#### Entries provided
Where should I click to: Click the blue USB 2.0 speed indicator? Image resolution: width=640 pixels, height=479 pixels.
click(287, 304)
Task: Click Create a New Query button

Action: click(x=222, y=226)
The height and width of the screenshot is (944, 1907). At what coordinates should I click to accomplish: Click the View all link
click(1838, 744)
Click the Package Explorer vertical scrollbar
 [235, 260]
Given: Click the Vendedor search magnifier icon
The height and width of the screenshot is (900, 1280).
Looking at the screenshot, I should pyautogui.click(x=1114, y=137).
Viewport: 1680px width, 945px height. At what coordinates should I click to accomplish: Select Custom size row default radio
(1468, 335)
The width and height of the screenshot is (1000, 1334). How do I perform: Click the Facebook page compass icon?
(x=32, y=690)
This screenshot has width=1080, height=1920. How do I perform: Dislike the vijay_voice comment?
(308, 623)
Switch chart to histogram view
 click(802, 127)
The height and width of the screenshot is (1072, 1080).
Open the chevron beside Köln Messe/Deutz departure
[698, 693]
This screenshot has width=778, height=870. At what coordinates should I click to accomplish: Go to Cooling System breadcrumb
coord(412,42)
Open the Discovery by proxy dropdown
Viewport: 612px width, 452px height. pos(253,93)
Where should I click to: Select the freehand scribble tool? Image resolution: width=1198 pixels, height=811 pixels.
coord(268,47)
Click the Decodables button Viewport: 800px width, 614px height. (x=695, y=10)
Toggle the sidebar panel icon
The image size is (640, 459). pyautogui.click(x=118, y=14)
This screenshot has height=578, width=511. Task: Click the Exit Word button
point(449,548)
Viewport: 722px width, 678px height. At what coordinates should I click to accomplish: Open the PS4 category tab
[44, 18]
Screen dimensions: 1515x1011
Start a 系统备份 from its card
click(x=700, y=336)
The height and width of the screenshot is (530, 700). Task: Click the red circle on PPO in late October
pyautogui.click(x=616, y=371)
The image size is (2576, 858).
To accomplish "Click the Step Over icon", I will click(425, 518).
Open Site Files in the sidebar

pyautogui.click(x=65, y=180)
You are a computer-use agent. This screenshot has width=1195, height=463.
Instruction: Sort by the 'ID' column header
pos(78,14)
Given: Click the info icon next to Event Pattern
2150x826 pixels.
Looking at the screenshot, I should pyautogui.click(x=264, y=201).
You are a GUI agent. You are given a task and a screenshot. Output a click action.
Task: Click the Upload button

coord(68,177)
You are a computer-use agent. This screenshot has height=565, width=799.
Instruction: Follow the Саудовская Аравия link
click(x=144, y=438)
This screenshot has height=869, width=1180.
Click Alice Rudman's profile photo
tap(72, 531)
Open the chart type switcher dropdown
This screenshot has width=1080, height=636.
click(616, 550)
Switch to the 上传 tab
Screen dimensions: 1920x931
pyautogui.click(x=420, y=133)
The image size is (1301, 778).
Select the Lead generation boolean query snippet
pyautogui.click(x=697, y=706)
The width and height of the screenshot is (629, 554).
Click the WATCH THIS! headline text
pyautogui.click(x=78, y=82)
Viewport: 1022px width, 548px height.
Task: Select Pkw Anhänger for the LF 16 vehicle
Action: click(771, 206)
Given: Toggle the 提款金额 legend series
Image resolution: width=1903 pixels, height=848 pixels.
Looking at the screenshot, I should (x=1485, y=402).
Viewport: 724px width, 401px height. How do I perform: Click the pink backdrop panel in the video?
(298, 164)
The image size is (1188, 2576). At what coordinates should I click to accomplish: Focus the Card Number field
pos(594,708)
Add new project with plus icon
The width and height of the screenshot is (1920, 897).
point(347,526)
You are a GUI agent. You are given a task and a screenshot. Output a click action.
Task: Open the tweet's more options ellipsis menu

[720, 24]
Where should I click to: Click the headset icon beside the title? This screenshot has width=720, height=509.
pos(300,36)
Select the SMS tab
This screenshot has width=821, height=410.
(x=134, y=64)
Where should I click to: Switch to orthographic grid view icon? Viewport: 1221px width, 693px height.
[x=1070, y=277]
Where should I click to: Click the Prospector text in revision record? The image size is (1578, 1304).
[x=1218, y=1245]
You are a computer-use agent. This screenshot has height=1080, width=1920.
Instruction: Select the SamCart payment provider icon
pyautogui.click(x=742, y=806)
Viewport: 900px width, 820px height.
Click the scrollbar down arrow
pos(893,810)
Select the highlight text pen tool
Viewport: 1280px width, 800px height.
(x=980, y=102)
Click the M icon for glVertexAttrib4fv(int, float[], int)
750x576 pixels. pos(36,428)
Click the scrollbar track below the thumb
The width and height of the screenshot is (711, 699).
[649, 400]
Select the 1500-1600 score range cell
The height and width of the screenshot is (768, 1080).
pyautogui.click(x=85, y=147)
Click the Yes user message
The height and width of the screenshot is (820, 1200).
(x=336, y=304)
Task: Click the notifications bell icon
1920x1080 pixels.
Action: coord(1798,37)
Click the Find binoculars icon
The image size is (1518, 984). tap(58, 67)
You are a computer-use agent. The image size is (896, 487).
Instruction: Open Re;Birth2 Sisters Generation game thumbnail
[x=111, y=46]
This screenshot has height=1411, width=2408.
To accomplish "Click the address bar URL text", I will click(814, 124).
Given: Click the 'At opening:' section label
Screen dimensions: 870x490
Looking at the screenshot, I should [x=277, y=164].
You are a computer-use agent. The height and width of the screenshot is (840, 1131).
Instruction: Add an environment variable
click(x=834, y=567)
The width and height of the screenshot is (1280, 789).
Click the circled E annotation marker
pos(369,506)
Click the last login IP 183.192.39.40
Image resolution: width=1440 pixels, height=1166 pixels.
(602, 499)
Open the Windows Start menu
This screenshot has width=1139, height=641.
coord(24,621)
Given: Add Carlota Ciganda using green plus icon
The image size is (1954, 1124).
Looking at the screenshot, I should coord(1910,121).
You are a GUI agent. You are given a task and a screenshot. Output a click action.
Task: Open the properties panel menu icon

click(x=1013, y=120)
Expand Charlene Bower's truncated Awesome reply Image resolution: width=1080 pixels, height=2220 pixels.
########
In the material above, transcribe exactly the lines beginning at the one with "Switch to the 上传 tab" and ending at the one with "Add new project with plus icon", both included.

Switch to the 上传 tab
Screen dimensions: 1920x931
pyautogui.click(x=420, y=133)
The image size is (1301, 778).
Select the Lead generation boolean query snippet
pyautogui.click(x=697, y=706)
The width and height of the screenshot is (629, 554).
Click the WATCH THIS! headline text
pyautogui.click(x=78, y=82)
Viewport: 1022px width, 548px height.
Task: Select Pkw Anhänger for the LF 16 vehicle
Action: click(771, 206)
Given: Toggle the 提款金额 legend series
Image resolution: width=1903 pixels, height=848 pixels.
Looking at the screenshot, I should (x=1485, y=402).
Viewport: 724px width, 401px height. How do I perform: Click the pink backdrop panel in the video?
(298, 164)
The image size is (1188, 2576). At what coordinates should I click to accomplish: Focus the Card Number field
pos(594,708)
Add new project with plus icon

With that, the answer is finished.